I spoke honestly, maybe too honestly, about life both as a gay teen and then an adult.

One asked me if "It gets better" as the anti-bullying campaign says. I watched as teachers became a bit uneasy when I said, 'No, it doesn't get better. That's a lie. There will always be someone that doesn't like you or someone else for whatever reason. Bigotry will always be around."

But they took heart when I said what gets better is one's ability to deal with the crap. We change, not the bigotry. We become able to deal with it, but only if...

We own it. And that was the message they loved. I was poor, White, had a Streisand "Star is Born" perm and gay. I could either be a victim of all of that, or own it and work with it. I decided to own it. Because no matter who we are, and I reminded them that there are over seven billion people on the planet, all with unique DNA, meaning that no two people's sexuality was alike either, no matter who we are, we must own it. We must be so comfortable with who and what we are that no one could rattle our belief in ourselves, and they will try. Every day, someone will try. But they won't succeed if we own who we are, what we are, how we are and that each, in our own ways, are fabulous.

I asked the kids where "gay" fits. How many of them worry about their economic status, their race or other such classifiers more? All of them. At Poly, being gay is down the list of things students are. They are poor, they are Black, they are Brown or White, their parents have lost jobs, some don't live at home, others are doing OK financially but have other issues outside of the "gay" one. In fact, it might be a little easier, believe it or not, to be gay in such an environment, where others have so much more to worry about.

We laughed for a half hour, and I'm sure I was inappropriate; sometimes the truth is. When asked about drugs, yes, I did them. And I reminded them more people die of prescription overdoses than street drugs, so be sure to stay out of the medicine cabinet because "one turns in to 10 and suddenly you're eating 35 a day and sending your maid to score some for you like Rush Limbaugh." Joy of joys, most didn't know who he was.

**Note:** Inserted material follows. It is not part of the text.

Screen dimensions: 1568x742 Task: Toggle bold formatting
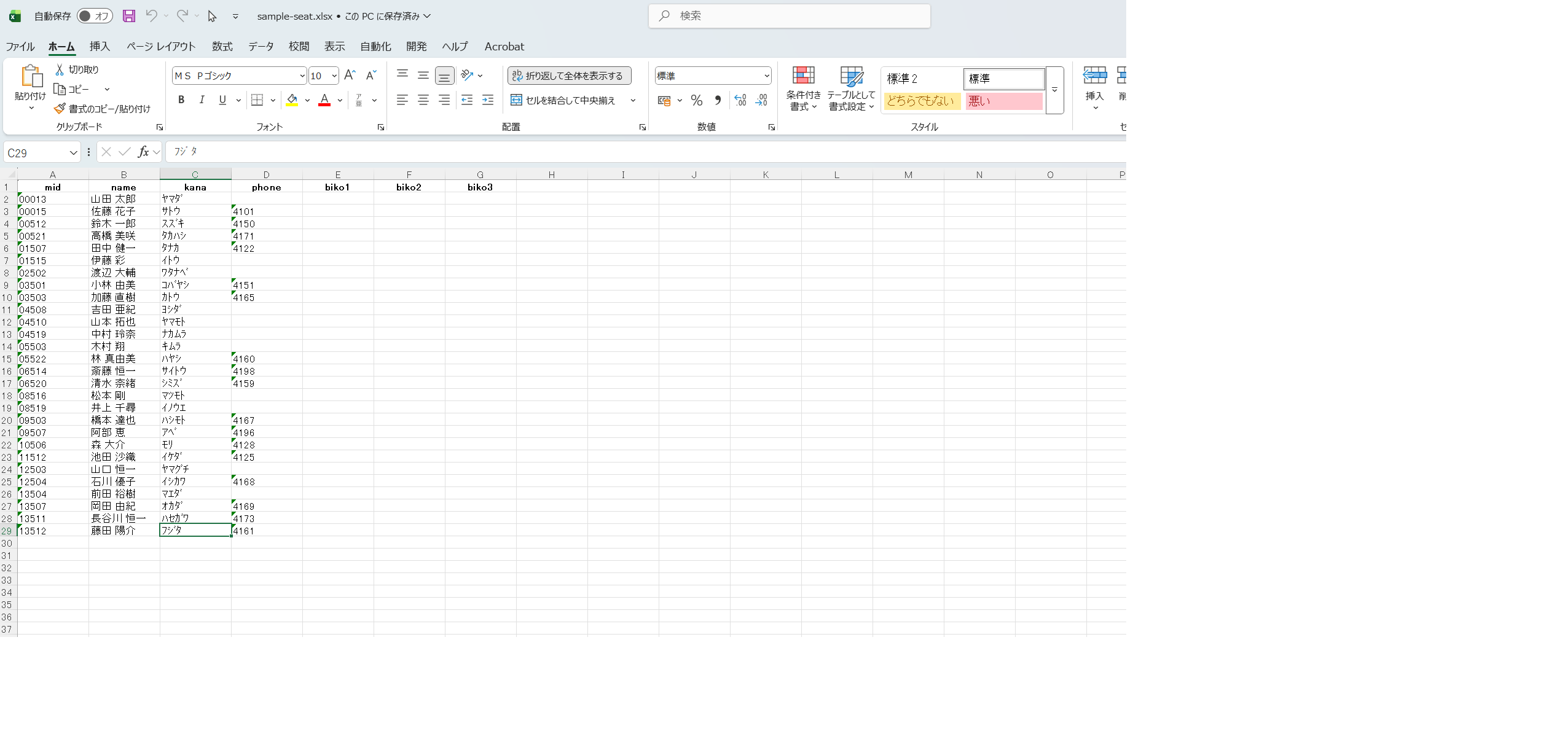(181, 100)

I talk to millions, yet, I was so nervous for this group. But I was so glad I went. I left hopeful, hopeful these kids won't have it as rough as I did because now they can find they are not alone. And the kids were so bright! So attractive! So full of life! If this is the future of my GLBT community, then I think it's in great hands.

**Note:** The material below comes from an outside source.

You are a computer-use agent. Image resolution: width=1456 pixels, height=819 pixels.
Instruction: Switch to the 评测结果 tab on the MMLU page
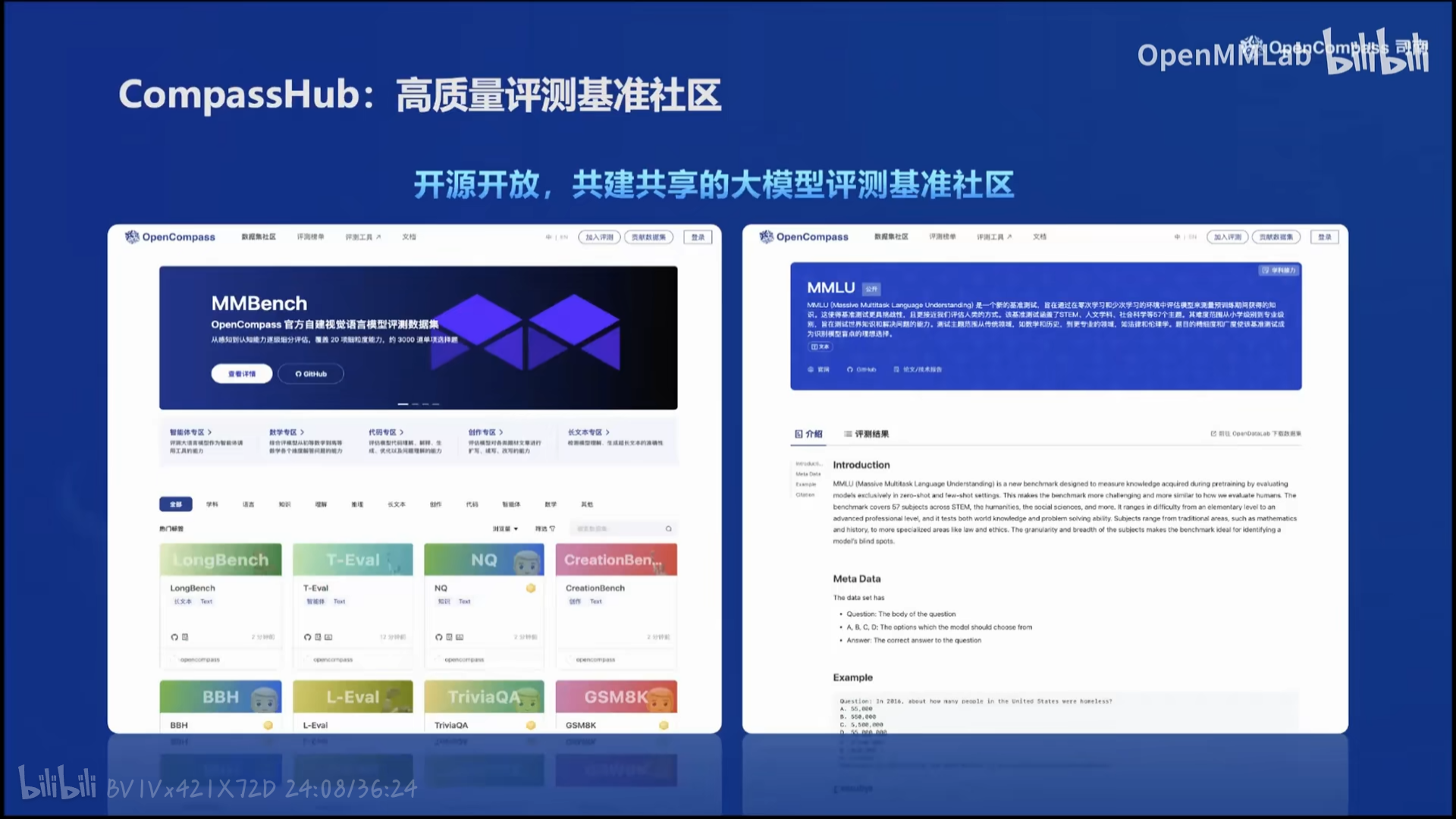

I encourage every GLBT adult to get involved in the Homecoming Project and LiveOutLoud. The rewards gained from just 30 minutes of your time will be immeasurable.

Leaving the campus I saw where I pined away over my first love, Eddie, waiting for him to get out of fourth period so we could do lunch. I saw the room I sat in for P.E. because I wouldn't go in the locker room with all the other senior kids when I was a kid. I was afraid they'd catch me looking and hurt me, so I got special P.E. and basically helped around the office. I saw the auditorium where I was the lead in the plays, where my nemesis came to me after a play and said, "I guess I'll have to leave you alone now, you're really talented, I guess that makes you OK." The guy that wanted to kill the homo prior to the play now wanted to applaud him. That taught me quite a lesson. I passed the lunch line, where I ate high caloric food unchecked for years.

I will go back if invited, and talk to more GLB T students. Maybe if we had had such a guest when I was in school I wouldn't have felt so alone. I wouldn't change a thing about my life because then I wouldn't be me, but it could have been easier along the way.

If one kid got one thing from me that day, then the trip was so worth it.

Hats off to the Homecoming Project and LivingoutLout. It's a program giving as much to the volunteers as the youth, if not more.

For 31 years I ran from the hatred, the anger and the bigotry I got in high school as the out gay boy. Now, I will gladly run back to try and ease that on future generations. So should you, gay or otherwise. Go talk to the kids, your eyes will open, and maybe even fill with tears.